As mentioned previously, microglia remove damaged synapses during the early stages of Aβ plaque accumulation and delay axonal damage by clearing damaged synapses [163]. The removal of supernumerary synaptic connections by microglia also occurs during normal development to modify neural circuits [164]; however, this process can reactivate during aging or AD development, perhaps via the activation of complement-mediated mechanisms that coincide with Aβ plaque [165]. Yoshiyama reported a toxic role of microglial activation in AD, with microglial activation coinciding with synapse loss before Tau NFT appearance [166], probably by triggering other signaling pathways responsible for neuronal loss, such as the tumor necrosis factor (TNF) pathway [167]. As plaque load increases in AD, an individual axon may suffer multiple points of damage, and microglia appear unable to clear the amyloid burden during later-stage AD [168]. Nevertheless, microglial depletion does not affect plaque formation or maintenance and neuritic dystrophy [169]; therefore, a greater understanding of the balance between beneficial and detrimental roles remains crucial to an improved understanding of microglial relevance to AD-associated neuronal loss. Recently, the Amit group published unique data on a novel AD-associated microglia subtype initially activated in a Trem2-independent manner that involves microglial checkpoint downregulation followed by the activation of a Trem2-dependent program [170]. Therefore, these cells can restrict neurodegeneration, which may have critical implications in treating AD.

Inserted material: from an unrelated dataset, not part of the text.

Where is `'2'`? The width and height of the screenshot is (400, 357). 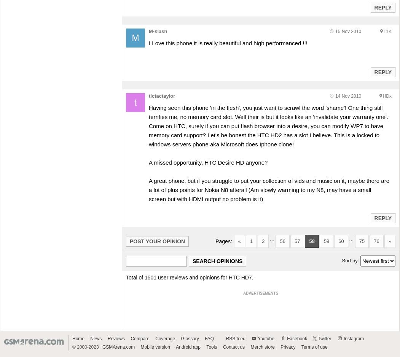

Developing efficient protocols for differentiating hiPSCs into microglia has helped highlight their significant role in AD pathogenesis. Microglia differentiated from AD-hiPSCs derived from patients bearing the APOE4 variant displayed a decreased ability to uptake Aβ peptide and alterations in the expression of pro-inflammatory signaling pathway genes compared to isogenic APOE3-hiPSC-derived microglia [130]. A recent study by Xu et al. demonstrated that microglia generated from sporadic AD-hiPSCs displayed alterations to cytokine secretion and apoptosis levels following lipopolysaccharide-mediated activation [171]. Although hiPSC-derived microglia represent a valuable tool to allow a more profound understanding of the mechanisms underlying AD pathogenesis, their role in AD remains controversial [172]. Thus, microglial cells require investigation in more sophisticated cellular systems; furthermore, detecting differential activities and hallmarks in disease-associated neuroglial cells, such as astrocytes and microglia, at early and presymptomatic stages of AD may unravel novel therapeutic targets.

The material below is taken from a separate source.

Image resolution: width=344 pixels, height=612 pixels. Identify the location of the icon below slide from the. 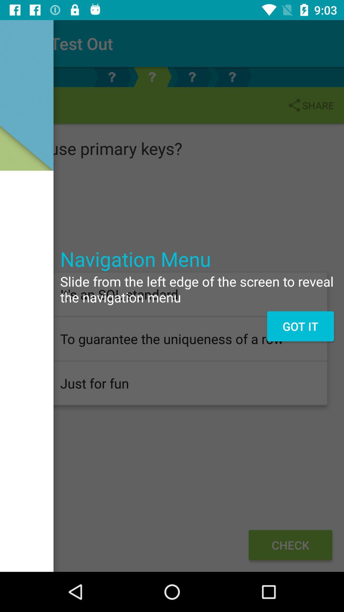
(301, 326).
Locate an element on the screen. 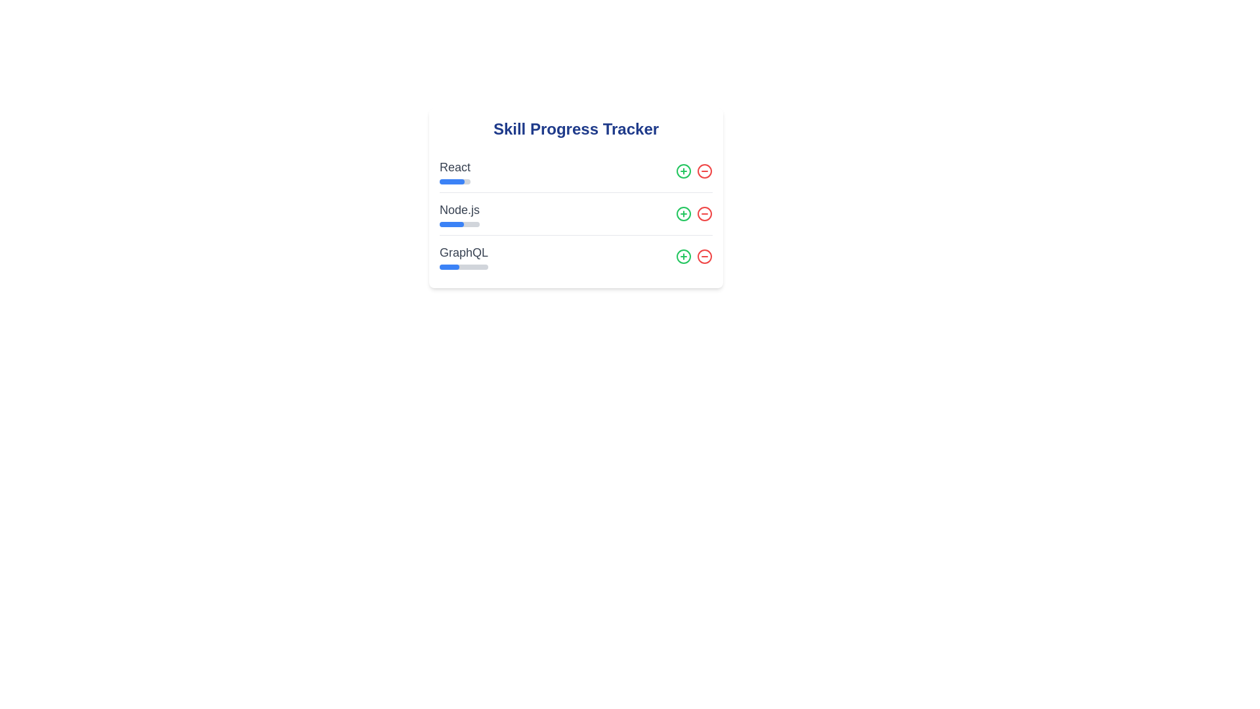 Image resolution: width=1260 pixels, height=709 pixels. '+' button for the skill Node.js to increase its progress is located at coordinates (682, 213).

Three-Dimensional hiPSC-based models of AD
The traditional 2D monolayer culture of hiPSC derivatives has allowed the discovery of disease-associated molecular events in AD by supporting the generation of a homogenous population of regional- or subtype-specific neurons, astrocytes, and microglia. Furthermore, this approach has fostered the development of cell therapies and supported drug screening in other neurodegenerative diseases; however, 2D monolayer cultures fail to fully recapitulate the in vivo characteristics of the different brain layers and lack interactions with other cells within specific tissue microenvironments, which represents a crucial aspect for AD studies.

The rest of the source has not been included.